▸ **Page excerpt**
Sale: Publication claims in lawsuit that building Pacific Gulf wants to sell to CalPERS made workers ill.

September 22, 2000|DARYL STRICKLAND | TIMES STAFF WRITER

A lawsuit accusing Pacific Gulf Properties Inc., a Newport Beach real estate investment trust, of failing to repair roof and plumbing leaks at one of its Sacramento buildings could alter terms of a pending $929-million sale of its business complex there.

The California Job Journal, a Sacramento employment publication, alleges in the suit filed last week in Sacramento that its employees were subjected to toxic mold contamination as a result of the leaks at a building in Pacific Gulf-owned Sacramento Commerce Park.

The Job Journal contends that 26 of its 30 employees experienced mold-related illnesses, such as sinus and lung infections, skin rashes and chronic flu-like symptoms.

Pacific Gulf has agreed to sell the 15-building complex to the California Public Employees Retirement System. The deal is expected to close early next month.

"We've given the owner two options: They can fix the building and make it toxic-mold free, or they can take it out of our deal," CalPERS spokeswoman Pat Macht said Thursday. "We won't accept the building unless it's in tip-top shape."

She said her agency is aware of the lawsuit and was told about the mold growth months ago by Pacific Gulf. In large deals, such as this one, finding a problem with one building is not unusual, Macht said. The companies are still negotiating final contract terms, she said.

Glenn Carpenter, Pacific Gulf's chairman, was not available for comment. He did not return several telephone calls Thursday. His office, however, said the lawsuit would have no effect on the pending sale.

The company's lawyer, Lewis G. Feldman in Los Angeles, said he and his client haven't had the chance to review the lawsuit, but "from what we have gleaned, the allegations lack factual accuracy and appear to be motivated by financial opportunism."

He noted that Pacific Gulf finds it "more than ironic" that the lawsuit was filed right after the company decided not to extend the Job Journal's lease.

Kathy Masera, the Journal's president, said her publication decided to file suit now because it feared that it could not seek damages against Pacific Gulf after the sale.

The real estate investment trust is seeking shareholder approval to sell its real estate holdings and liquidate the company. Pacific Gulf owns, operates and manages industrial and office properties throughout California and the Pacific Northwest.

In November 1999, a plumbing pipe in the Job Journal's building burst and flooded the 6,500-square-foot office. A black toxic mold was found growing underneath the refrigerator, on some office equipment and elsewhere in the office, Masera said.

She said she moved her company in late December into another building in the complex. But the suit alleges that the new location also has a history of chronic leaks that has resulted in toxic mold. The Job Journal lost nearly all of its computers and office equipment to mold growth, Masera said.

Pacific Gulf's stock fell 6 cents Thursday to close at $27.13 a share on the New York Stock Exchange.

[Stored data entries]

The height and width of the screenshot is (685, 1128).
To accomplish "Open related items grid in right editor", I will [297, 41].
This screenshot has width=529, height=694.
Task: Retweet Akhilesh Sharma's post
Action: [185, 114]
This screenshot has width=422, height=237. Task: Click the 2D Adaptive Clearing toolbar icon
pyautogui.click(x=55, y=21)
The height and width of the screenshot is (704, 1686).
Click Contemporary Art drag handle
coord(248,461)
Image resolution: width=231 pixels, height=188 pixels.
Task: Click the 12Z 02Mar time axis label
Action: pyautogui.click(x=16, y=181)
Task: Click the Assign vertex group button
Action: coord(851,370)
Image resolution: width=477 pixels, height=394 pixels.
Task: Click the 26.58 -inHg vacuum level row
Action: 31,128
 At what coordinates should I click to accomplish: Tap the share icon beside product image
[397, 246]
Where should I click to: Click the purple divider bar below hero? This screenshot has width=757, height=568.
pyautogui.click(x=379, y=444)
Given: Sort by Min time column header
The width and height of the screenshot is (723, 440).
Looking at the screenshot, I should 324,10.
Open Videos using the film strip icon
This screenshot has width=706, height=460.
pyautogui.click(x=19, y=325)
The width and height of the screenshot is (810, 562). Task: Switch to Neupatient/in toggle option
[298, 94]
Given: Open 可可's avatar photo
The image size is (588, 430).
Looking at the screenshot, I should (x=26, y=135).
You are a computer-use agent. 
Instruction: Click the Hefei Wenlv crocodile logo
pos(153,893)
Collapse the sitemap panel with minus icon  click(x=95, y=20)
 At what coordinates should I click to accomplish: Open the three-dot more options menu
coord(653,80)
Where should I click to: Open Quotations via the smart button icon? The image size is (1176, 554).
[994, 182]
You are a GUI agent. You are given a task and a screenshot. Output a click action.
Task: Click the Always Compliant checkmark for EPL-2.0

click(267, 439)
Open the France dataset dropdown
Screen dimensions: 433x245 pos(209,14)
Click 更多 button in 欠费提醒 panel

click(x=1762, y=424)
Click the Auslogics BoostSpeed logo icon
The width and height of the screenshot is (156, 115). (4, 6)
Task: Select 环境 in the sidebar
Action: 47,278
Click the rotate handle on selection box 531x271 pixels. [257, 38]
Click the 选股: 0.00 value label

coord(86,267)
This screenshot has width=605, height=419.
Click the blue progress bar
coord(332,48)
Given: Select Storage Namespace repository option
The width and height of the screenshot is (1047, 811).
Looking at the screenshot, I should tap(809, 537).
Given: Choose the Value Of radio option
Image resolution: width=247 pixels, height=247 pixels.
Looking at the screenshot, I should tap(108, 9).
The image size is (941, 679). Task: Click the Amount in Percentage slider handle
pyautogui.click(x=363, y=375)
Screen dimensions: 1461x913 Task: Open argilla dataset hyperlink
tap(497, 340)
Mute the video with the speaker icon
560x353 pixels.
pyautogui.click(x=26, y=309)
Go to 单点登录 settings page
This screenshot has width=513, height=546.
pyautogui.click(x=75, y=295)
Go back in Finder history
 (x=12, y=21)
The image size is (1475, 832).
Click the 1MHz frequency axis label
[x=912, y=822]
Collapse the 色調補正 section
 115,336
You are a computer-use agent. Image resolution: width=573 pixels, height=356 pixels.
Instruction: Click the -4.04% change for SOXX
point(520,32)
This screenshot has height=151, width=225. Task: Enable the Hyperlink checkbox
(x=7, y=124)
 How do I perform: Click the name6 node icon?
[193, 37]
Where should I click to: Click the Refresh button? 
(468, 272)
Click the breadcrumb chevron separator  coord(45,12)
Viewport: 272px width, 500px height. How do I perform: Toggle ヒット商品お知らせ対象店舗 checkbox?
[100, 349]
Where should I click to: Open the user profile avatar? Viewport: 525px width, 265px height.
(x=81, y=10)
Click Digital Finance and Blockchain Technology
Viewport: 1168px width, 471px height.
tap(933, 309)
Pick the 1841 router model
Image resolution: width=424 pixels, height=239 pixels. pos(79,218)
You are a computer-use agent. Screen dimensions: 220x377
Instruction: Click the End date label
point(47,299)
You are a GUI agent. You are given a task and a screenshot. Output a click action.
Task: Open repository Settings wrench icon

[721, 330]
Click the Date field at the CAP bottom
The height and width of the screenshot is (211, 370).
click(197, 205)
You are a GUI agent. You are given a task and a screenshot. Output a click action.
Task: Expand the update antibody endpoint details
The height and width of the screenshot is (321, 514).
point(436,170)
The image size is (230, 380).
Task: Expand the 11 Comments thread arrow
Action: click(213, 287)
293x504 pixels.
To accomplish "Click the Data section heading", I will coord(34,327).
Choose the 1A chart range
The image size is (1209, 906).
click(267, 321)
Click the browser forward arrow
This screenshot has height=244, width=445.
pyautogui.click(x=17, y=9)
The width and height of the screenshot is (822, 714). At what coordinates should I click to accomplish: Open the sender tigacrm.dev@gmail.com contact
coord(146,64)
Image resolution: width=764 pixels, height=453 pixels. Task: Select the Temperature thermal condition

▸ **Work required**
Transcribe the part of the article on the Pacific Gulf lawsuit that starts with "September 22, 2000|DARYL" and goes on through "early next month.".

▸ **Response**
September 22, 2000|DARYL STRICKLAND | TIMES STAFF WRITER

A lawsuit accusing Pacific Gulf Properties Inc., a Newport Beach real estate investment trust, of failing to repair roof and plumbing leaks at one of its Sacramento buildings could alter terms of a pending $929-million sale of its business complex there.

The California Job Journal, a Sacramento employment publication, alleges in the suit filed last week in Sacramento that its employees were subjected to toxic mold contamination as a result of the leaks at a building in Pacific Gulf-owned Sacramento Commerce Park.

The Job Journal contends that 26 of its 30 employees experienced mold-related illnesses, such as sinus and lung infections, skin rashes and chronic flu-like symptoms.

Pacific Gulf has agreed to sell the 15-building complex to the California Public Employees Retirement System. The deal is expected to close early next month.